Dataset excerpt
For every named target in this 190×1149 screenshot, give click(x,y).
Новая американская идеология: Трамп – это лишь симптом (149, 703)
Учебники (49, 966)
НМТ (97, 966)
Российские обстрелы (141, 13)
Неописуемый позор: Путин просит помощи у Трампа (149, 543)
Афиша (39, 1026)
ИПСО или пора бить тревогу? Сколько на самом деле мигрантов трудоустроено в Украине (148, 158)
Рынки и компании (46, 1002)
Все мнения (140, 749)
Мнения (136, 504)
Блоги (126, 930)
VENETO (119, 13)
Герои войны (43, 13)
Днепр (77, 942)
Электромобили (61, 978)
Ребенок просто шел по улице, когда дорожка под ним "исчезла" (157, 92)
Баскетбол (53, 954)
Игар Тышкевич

WHAT TO DO —
Print the lines of the data verbatim, beginning with the line that contains "Неописуемый позор: Путин" and ending with the last line of the data.

FINISHED ANSWER —
Неописуемый позор: Путин просит помощи у Трампа (149, 543)
Афиша (39, 1026)
ИПСО или пора бить тревогу? Сколько на самом деле мигрантов трудоустроено в Украине (148, 158)
Рынки и компании (46, 1002)
Все мнения (140, 749)
Мнения (136, 504)
Блоги (126, 930)
VENETO (119, 13)
Герои войны (43, 13)
Днепр (77, 942)
Электромобили (61, 978)
Ребенок просто шел по улице, когда дорожка под ним "исчезла" (157, 92)
Баскетбол (53, 954)
Игар Тышкевич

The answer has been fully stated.